§ **Work item**:
What you give back must match the data character for character.

§ **Input material**:
--------------------
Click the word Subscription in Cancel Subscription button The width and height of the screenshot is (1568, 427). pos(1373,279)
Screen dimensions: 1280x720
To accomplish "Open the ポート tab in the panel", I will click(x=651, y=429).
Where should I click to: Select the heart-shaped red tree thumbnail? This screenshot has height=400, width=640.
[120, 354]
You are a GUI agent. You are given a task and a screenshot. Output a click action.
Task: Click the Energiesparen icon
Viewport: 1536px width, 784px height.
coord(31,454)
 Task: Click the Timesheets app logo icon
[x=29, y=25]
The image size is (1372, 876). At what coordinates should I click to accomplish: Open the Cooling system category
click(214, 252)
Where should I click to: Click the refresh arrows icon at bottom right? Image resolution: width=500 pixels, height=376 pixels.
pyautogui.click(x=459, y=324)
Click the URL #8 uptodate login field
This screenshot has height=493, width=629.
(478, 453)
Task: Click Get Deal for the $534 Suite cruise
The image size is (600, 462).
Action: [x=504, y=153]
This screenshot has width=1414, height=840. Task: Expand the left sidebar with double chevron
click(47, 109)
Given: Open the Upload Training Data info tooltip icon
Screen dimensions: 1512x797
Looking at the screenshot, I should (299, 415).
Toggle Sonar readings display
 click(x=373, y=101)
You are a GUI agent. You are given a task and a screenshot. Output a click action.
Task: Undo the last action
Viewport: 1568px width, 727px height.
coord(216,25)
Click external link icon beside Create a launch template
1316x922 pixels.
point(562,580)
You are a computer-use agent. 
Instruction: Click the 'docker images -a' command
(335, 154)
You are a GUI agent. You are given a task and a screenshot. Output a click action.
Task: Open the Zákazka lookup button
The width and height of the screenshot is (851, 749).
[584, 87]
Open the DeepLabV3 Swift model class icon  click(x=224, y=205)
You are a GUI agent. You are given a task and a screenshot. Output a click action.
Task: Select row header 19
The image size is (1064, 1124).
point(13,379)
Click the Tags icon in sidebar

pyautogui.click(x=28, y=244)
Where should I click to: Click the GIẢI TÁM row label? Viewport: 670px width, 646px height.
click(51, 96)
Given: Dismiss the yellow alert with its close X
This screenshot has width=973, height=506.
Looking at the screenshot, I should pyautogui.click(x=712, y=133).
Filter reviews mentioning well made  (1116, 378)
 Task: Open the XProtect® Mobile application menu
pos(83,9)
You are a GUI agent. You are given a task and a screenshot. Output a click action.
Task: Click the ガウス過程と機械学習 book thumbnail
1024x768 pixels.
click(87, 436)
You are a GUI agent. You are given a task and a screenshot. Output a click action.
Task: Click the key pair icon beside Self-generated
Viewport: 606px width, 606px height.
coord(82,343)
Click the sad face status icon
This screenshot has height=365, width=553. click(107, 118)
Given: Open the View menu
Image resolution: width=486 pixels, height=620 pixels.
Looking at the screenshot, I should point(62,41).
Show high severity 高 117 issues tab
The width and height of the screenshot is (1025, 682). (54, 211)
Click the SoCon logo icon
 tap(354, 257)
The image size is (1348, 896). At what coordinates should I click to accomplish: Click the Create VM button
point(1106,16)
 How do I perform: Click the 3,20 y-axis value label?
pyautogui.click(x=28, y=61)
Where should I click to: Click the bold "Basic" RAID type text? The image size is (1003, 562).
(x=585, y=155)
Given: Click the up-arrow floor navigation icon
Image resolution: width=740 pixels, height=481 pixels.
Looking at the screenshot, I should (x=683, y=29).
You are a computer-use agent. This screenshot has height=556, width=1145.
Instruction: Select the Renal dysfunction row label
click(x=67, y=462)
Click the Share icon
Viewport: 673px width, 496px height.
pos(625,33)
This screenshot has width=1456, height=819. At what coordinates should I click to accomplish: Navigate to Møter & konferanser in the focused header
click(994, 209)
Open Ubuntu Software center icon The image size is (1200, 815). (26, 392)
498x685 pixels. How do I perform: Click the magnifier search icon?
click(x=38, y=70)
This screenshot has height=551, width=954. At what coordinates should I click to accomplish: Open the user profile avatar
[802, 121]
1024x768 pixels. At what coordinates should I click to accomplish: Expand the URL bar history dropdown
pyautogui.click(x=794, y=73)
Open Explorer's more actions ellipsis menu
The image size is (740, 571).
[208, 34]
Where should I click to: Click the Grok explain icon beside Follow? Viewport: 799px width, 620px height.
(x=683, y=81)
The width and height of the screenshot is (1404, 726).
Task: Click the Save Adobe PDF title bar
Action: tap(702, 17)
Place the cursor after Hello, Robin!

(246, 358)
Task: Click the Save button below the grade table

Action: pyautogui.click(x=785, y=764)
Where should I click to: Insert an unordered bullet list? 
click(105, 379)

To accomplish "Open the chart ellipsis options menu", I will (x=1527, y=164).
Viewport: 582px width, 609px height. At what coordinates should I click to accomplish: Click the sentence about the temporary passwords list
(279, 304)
--------------------
§ **Finished task**:
Click the word Subscription in Cancel Subscription button The width and height of the screenshot is (1568, 427). pos(1373,279)
Screen dimensions: 1280x720
To accomplish "Open the ポート tab in the panel", I will click(x=651, y=429).
Where should I click to: Select the heart-shaped red tree thumbnail? This screenshot has height=400, width=640.
[120, 354]
You are a GUI agent. You are given a task and a screenshot. Output a click action.
Task: Click the Energiesparen icon
Viewport: 1536px width, 784px height.
coord(31,454)
 Task: Click the Timesheets app logo icon
[x=29, y=25]
The image size is (1372, 876). At what coordinates should I click to accomplish: Open the Cooling system category
click(214, 252)
Where should I click to: Click the refresh arrows icon at bottom right? Image resolution: width=500 pixels, height=376 pixels.
pyautogui.click(x=459, y=324)
Click the URL #8 uptodate login field
This screenshot has height=493, width=629.
(478, 453)
Task: Click Get Deal for the $534 Suite cruise
The image size is (600, 462).
Action: [x=504, y=153]
This screenshot has width=1414, height=840. Task: Expand the left sidebar with double chevron
click(47, 109)
Given: Open the Upload Training Data info tooltip icon
Screen dimensions: 1512x797
Looking at the screenshot, I should (299, 415).
Toggle Sonar readings display
 click(x=373, y=101)
You are a GUI agent. You are given a task and a screenshot. Output a click action.
Task: Undo the last action
Viewport: 1568px width, 727px height.
coord(216,25)
Click external link icon beside Create a launch template
1316x922 pixels.
point(562,580)
You are a computer-use agent. 
Instruction: Click the 'docker images -a' command
(335, 154)
You are a GUI agent. You are given a task and a screenshot. Output a click action.
Task: Open the Zákazka lookup button
The width and height of the screenshot is (851, 749).
[584, 87]
Open the DeepLabV3 Swift model class icon  click(x=224, y=205)
You are a GUI agent. You are given a task and a screenshot. Output a click action.
Task: Select row header 19
The image size is (1064, 1124).
point(13,379)
Click the Tags icon in sidebar

pyautogui.click(x=28, y=244)
Where should I click to: Click the GIẢI TÁM row label? Viewport: 670px width, 646px height.
click(51, 96)
Given: Dismiss the yellow alert with its close X
This screenshot has width=973, height=506.
Looking at the screenshot, I should pyautogui.click(x=712, y=133).
Filter reviews mentioning well made  (1116, 378)
 Task: Open the XProtect® Mobile application menu
pos(83,9)
You are a GUI agent. You are given a task and a screenshot. Output a click action.
Task: Click the ガウス過程と機械学習 book thumbnail
1024x768 pixels.
click(87, 436)
You are a GUI agent. You are given a task and a screenshot. Output a click action.
Task: Click the key pair icon beside Self-generated
Viewport: 606px width, 606px height.
coord(82,343)
Click the sad face status icon
This screenshot has height=365, width=553. click(107, 118)
Given: Open the View menu
Image resolution: width=486 pixels, height=620 pixels.
Looking at the screenshot, I should point(62,41).
Show high severity 高 117 issues tab
The width and height of the screenshot is (1025, 682). (54, 211)
Click the SoCon logo icon
 tap(354, 257)
The image size is (1348, 896). At what coordinates should I click to accomplish: Click the Create VM button
point(1106,16)
 How do I perform: Click the 3,20 y-axis value label?
pyautogui.click(x=28, y=61)
Where should I click to: Click the bold "Basic" RAID type text? The image size is (1003, 562).
(x=585, y=155)
Given: Click the up-arrow floor navigation icon
Image resolution: width=740 pixels, height=481 pixels.
Looking at the screenshot, I should (x=683, y=29).
You are a computer-use agent. This screenshot has height=556, width=1145.
Instruction: Select the Renal dysfunction row label
click(x=67, y=462)
Click the Share icon
Viewport: 673px width, 496px height.
pos(625,33)
This screenshot has width=1456, height=819. At what coordinates should I click to accomplish: Navigate to Møter & konferanser in the focused header
click(994, 209)
Open Ubuntu Software center icon The image size is (1200, 815). (26, 392)
498x685 pixels. How do I perform: Click the magnifier search icon?
click(x=38, y=70)
This screenshot has height=551, width=954. At what coordinates should I click to accomplish: Open the user profile avatar
[802, 121]
1024x768 pixels. At what coordinates should I click to accomplish: Expand the URL bar history dropdown
pyautogui.click(x=794, y=73)
Open Explorer's more actions ellipsis menu
The image size is (740, 571).
[208, 34]
Where should I click to: Click the Grok explain icon beside Follow? Viewport: 799px width, 620px height.
(x=683, y=81)
The width and height of the screenshot is (1404, 726).
Task: Click the Save Adobe PDF title bar
Action: tap(702, 17)
Place the cursor after Hello, Robin!

(246, 358)
Task: Click the Save button below the grade table

Action: pyautogui.click(x=785, y=764)
Where should I click to: Insert an unordered bullet list? 
click(105, 379)

To accomplish "Open the chart ellipsis options menu", I will (x=1527, y=164).
Viewport: 582px width, 609px height. At what coordinates should I click to accomplish: Click the sentence about the temporary passwords list
(279, 304)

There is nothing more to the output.